> _What you will do_: In the text about the U-Mamba_Enc scroll surface checkpoint, at which epoch was the best validation pseudo-dice reached?

> _Text extract_:

_ _ _

U-Mamba_Enc on bruniss's Dataset059 (Scroll surface prediction)
This repository hosts a U-Mamba_Enc checkpoint trained for surface (papyrus sheet) prediction in carbonized Vesuvius scroll volumes, motivated by ScrollPrize/villa#191. It is a baseline from the architecture comparison documented in https://github.com/ciscoriordan/mednext-vs-umamba-scroll, not the production winner.
For the production model that addresses #191 (+0.27 high_compressed IoU vs d058 on held-out S1 cubes), see the companion Spec 1.5 = MedNeXt-L kernel5 + SkeletonRecall checkpoint.
Status: training stopped at plateau (epoch 319)
| metric | value |
|---|---|
| Best validation pseudo-dice | 0.5883 |
| Best epoch | 263 |
| Total epochs trained | 319 (out of 1000 default) |
| Final mean (last 30 epochs) | 0.5651 |
| Wall time | ~10.5 hours |
| Hardware | Vast.ai A100 SXM4 80GB |
| Cost | ~$11.55 |
Training was stopped early when both plateau criteria were met simultaneously:
- 50+ epochs since the last best-validation-dice checkpoint (we hit 55 since epoch 263)
- Mean of last 30 epochs' validation dice ≤ 0.57 (was 0.5651)
Files
checkpoint_best.pth(327 MB) — best validation-dice checkpoint, epoch 263plans.json— nnUNet plans file (architecture config, normalization, target spacing)dataset.json— dataset descriptor from preprocessingtraining_log.txt— per-epoch loss / val_loss / pseudo-dice trace through all 319 epochsprogress.png— loss-curve plot from nnUNet's built-in plotter
Why U-Mamba_Enc
bruniss's existing d058 surface model (nnUNet ResEnc-L, 3³ kernels) underperforms in compressed and highly curved scroll regions, where adjacent papyrus sheets get merged into a single predicted surface. Issue #191 calls for help on this failure mode.
U-Mamba_Enc (Ma 2024) places Mamba state-space model blocks at every encoder stage of an nnUNet-style 3D U-Net. A single Mamba block can integrate context across the entire spatial sequence in linear time, theoretically the right answer when disambiguation requires evidence from millimeters away.
Training data
bruniss's Dataset059_s1_s4_s5_patches_frangiedt — 1754 volume/label pairs from Scrolls 1, 4, 5 with Frangi vesselness + distance-transform-enhanced surface labels. Same training config as bruniss's d058:
- 3d_fullres, batch 2, 128³ patches, fold 0 (1403 train / 351 val)

_ _ _

> _Stored data_:
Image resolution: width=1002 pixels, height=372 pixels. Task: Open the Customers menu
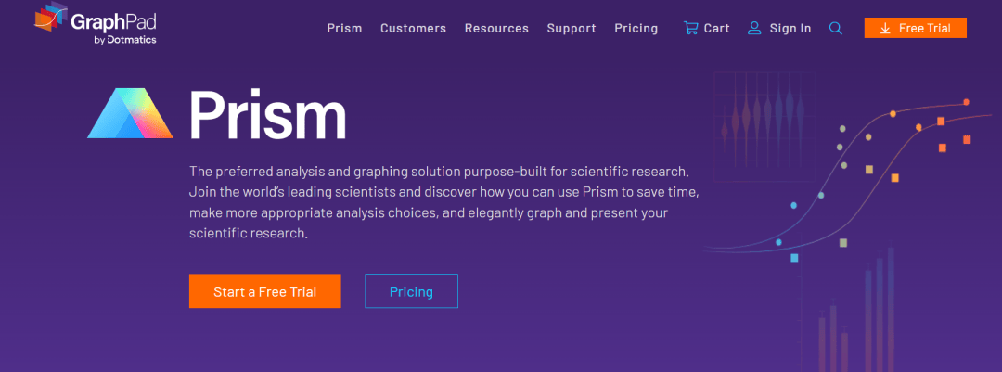[414, 28]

_ _ _

> _Final answer_: Epoch 263